What you will do: Rewrite the data as a numbered list, from the first line up to and including the line containing "coord(137,346)". Leave out any blank lines.

Given records:
■ ■ ■ ■ ■ ■ ■

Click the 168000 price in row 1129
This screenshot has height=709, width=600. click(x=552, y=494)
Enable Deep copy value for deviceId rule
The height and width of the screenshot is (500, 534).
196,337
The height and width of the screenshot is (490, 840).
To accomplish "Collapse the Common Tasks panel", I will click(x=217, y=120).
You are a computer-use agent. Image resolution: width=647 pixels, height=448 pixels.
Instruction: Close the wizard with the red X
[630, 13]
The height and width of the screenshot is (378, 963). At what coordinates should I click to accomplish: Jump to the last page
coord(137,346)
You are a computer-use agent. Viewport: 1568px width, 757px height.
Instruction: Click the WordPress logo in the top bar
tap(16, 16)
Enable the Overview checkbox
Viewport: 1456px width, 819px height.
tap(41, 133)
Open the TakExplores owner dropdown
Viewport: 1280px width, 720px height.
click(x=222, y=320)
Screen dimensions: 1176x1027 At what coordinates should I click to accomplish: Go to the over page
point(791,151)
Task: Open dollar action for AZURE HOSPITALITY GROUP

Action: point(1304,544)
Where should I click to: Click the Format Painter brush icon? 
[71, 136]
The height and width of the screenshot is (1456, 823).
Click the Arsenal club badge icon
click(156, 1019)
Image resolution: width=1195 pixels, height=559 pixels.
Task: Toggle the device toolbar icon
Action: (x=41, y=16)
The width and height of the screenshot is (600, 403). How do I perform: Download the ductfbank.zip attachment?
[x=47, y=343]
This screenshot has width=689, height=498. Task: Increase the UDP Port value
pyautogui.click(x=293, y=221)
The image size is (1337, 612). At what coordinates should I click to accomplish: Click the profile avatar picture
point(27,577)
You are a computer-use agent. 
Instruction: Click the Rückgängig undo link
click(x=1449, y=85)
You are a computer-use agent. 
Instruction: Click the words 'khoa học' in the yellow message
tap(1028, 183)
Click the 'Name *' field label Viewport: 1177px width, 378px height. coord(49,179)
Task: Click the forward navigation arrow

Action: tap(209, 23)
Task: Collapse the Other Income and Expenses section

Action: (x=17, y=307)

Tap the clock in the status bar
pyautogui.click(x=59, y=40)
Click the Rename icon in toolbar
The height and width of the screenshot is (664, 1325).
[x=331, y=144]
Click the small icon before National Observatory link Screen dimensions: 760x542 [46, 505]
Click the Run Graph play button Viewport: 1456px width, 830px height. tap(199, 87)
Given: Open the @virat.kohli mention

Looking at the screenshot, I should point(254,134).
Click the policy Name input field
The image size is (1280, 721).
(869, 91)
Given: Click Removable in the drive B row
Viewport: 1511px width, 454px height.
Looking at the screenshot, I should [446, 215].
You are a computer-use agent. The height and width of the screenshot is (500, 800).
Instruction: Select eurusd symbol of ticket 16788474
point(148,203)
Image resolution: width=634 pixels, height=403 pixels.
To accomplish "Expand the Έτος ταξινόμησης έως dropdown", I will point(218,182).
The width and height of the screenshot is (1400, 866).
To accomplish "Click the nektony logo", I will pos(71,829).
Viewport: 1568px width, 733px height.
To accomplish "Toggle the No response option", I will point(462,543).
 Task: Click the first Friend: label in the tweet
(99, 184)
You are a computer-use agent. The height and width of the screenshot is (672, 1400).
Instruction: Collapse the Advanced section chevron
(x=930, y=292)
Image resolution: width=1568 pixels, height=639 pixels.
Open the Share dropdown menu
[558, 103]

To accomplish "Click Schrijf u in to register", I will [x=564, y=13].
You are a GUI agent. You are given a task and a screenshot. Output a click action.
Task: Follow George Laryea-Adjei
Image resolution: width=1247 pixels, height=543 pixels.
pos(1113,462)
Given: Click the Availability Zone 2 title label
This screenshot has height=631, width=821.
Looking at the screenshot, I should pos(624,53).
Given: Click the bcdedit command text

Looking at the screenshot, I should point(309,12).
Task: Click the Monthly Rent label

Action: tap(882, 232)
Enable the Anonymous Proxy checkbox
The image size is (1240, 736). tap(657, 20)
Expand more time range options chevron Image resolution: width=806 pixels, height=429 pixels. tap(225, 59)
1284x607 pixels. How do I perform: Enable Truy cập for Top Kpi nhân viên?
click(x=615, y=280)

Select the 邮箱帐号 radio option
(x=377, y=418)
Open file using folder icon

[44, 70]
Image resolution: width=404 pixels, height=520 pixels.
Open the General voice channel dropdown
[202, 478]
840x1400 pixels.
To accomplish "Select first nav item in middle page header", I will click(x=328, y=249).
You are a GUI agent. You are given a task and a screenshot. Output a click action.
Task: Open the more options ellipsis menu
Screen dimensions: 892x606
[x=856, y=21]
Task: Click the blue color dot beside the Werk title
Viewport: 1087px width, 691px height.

■ ■ ■ ■ ■ ■ ■

Exercise response:
1. Click the 168000 price in row 1129
2. This screenshot has height=709, width=600. click(x=552, y=494)
3. Enable Deep copy value for deviceId rule
4. The height and width of the screenshot is (500, 534).
5. 196,337
6. The height and width of the screenshot is (490, 840).
7. To accomplish "Collapse the Common Tasks panel", I will click(x=217, y=120).
8. You are a computer-use agent. Image resolution: width=647 pixels, height=448 pixels.
9. Instruction: Close the wizard with the red X
10. [630, 13]
11. The height and width of the screenshot is (378, 963). At what coordinates should I click to accomplish: Jump to the last page
12. coord(137,346)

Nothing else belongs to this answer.